DATA RECORDS: Begin

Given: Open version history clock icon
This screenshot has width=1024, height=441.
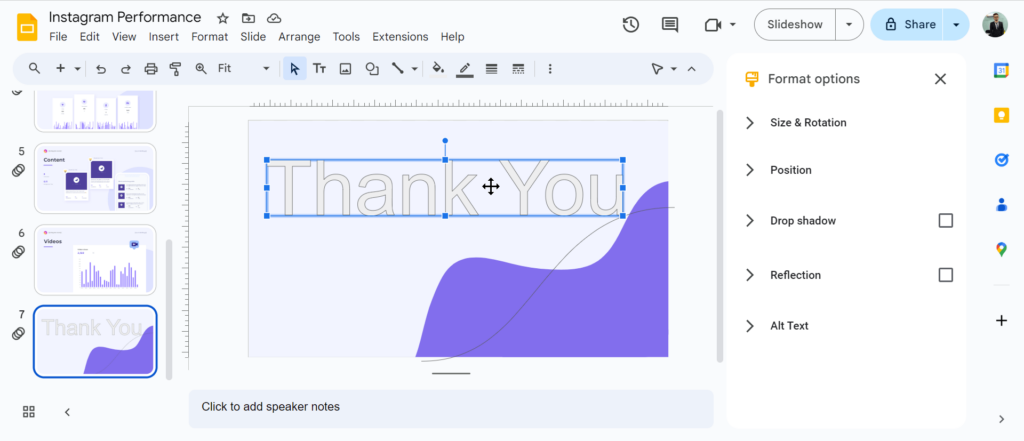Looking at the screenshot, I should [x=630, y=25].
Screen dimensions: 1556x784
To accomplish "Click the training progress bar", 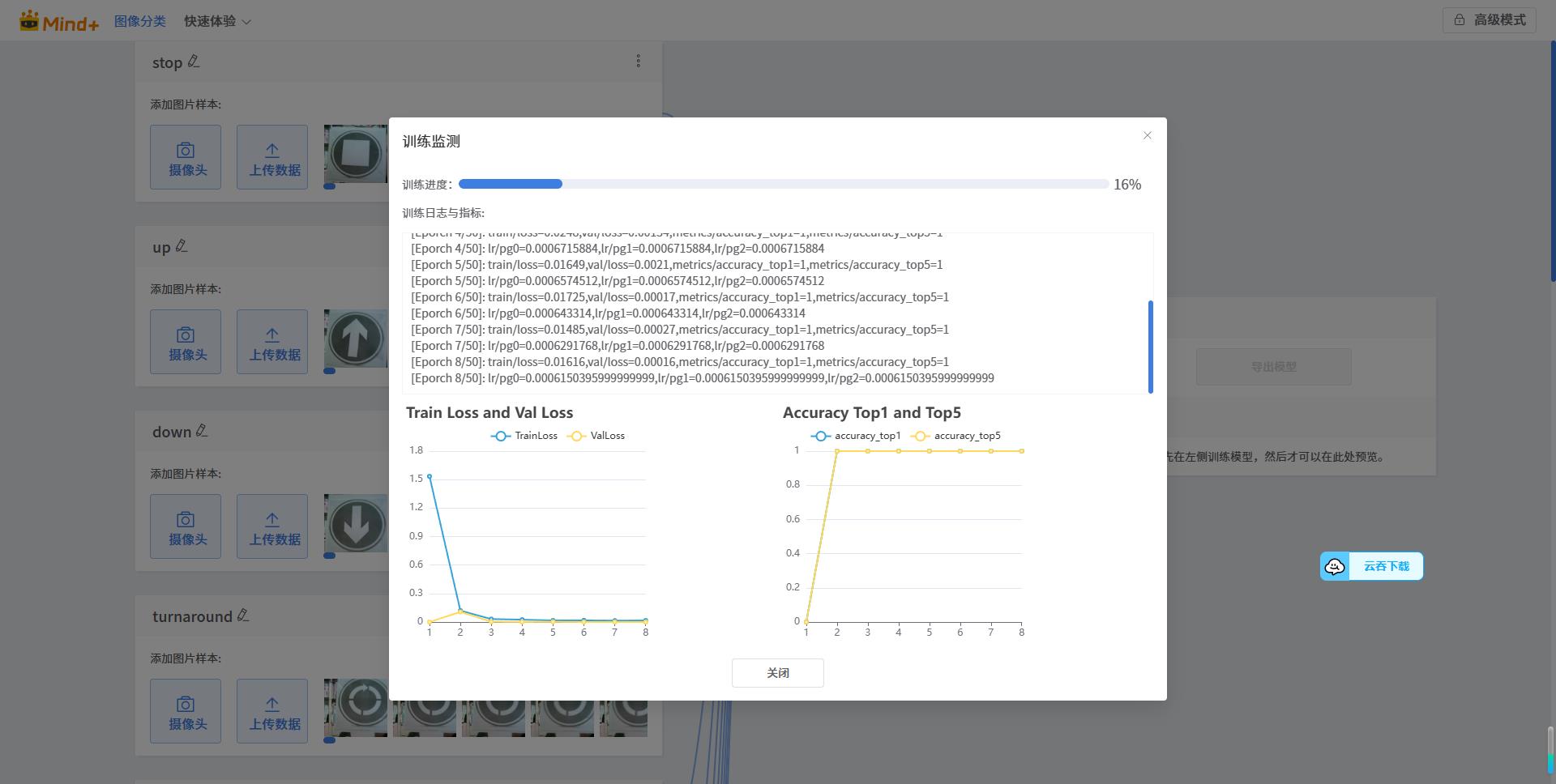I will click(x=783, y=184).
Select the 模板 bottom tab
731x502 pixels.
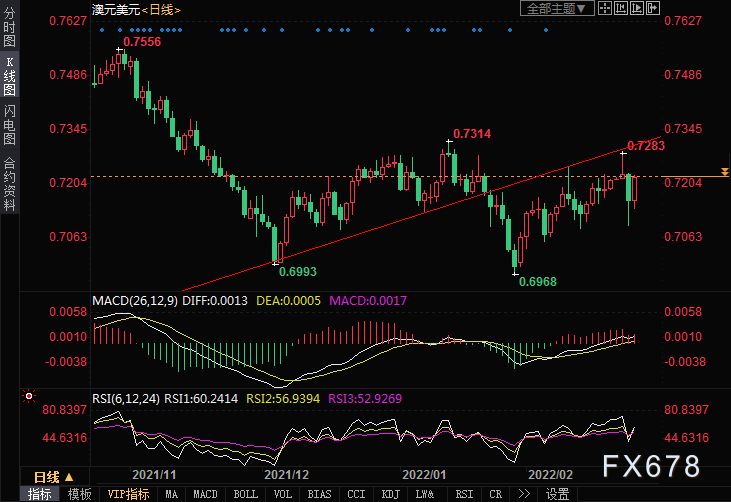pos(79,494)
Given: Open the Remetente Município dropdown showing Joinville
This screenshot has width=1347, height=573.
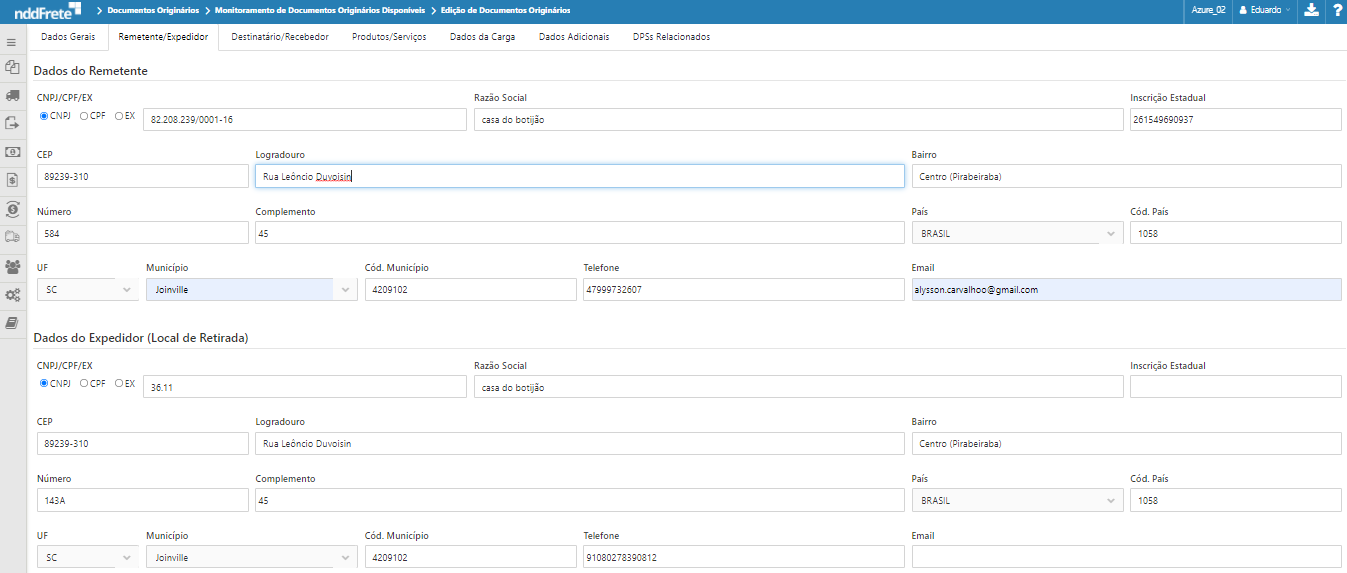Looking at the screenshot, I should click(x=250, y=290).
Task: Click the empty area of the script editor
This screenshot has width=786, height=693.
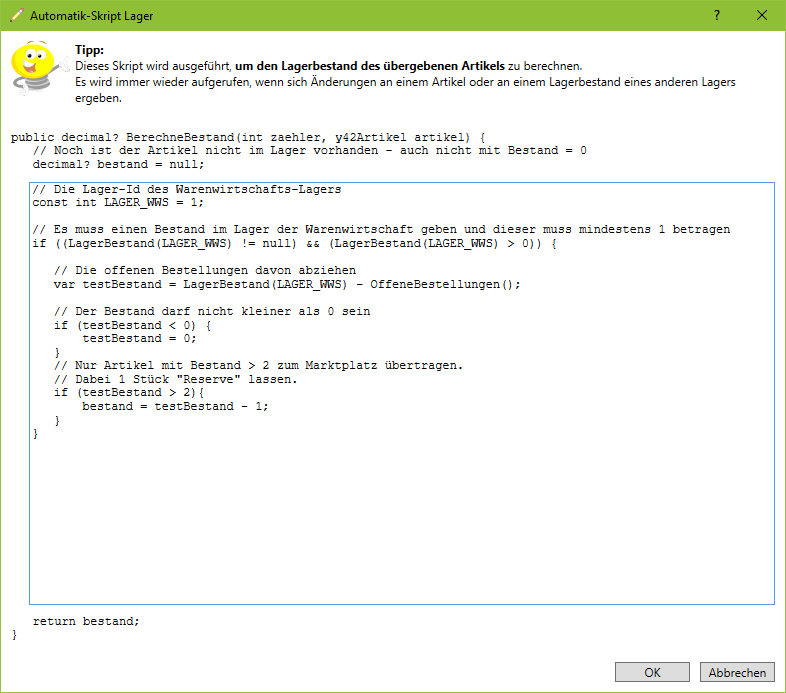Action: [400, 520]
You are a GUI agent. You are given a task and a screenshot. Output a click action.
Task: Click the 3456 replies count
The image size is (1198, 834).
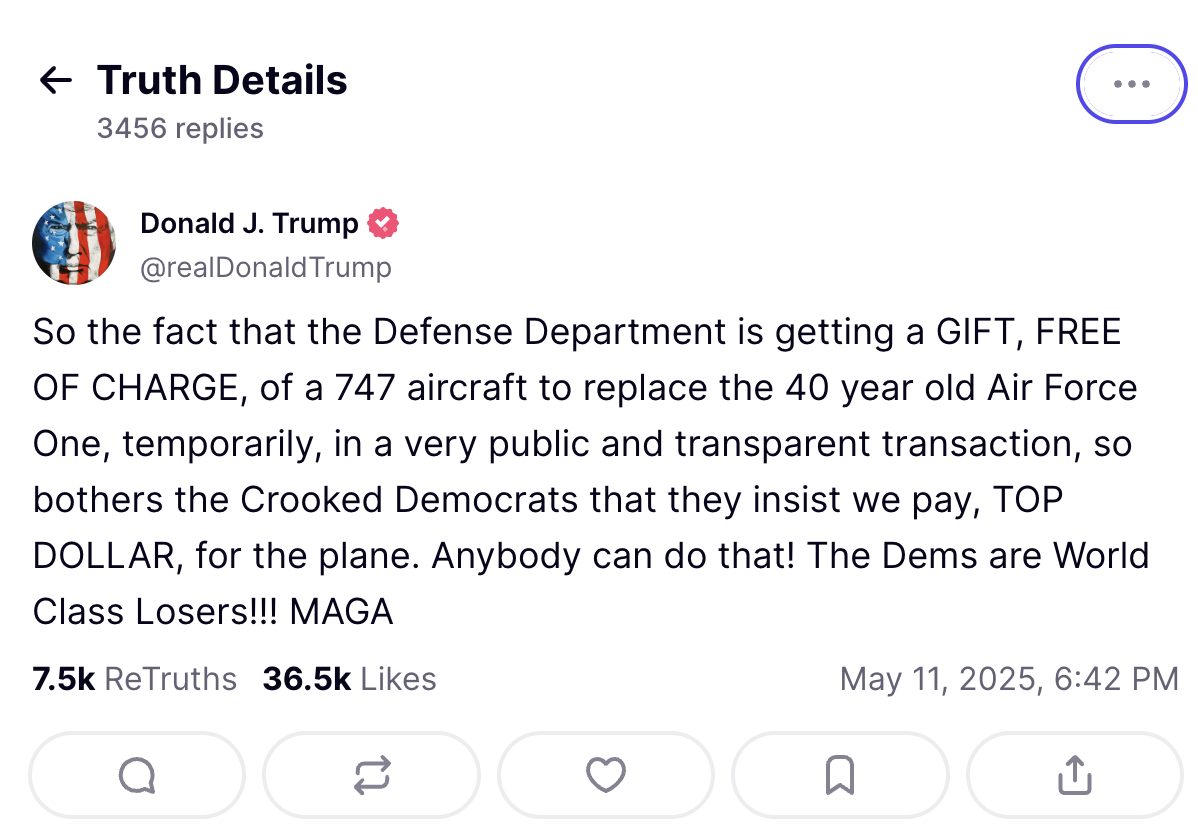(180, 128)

DATA RECORDS: End

§ WHAT THE TASK ASKS:
What lines in the data above contain the word "Open"? Copy them all.

§ RESULT OF THIS EXERCISE:
Given: Open version history clock icon
Given: Open the Remetente Município dropdown showing Joinville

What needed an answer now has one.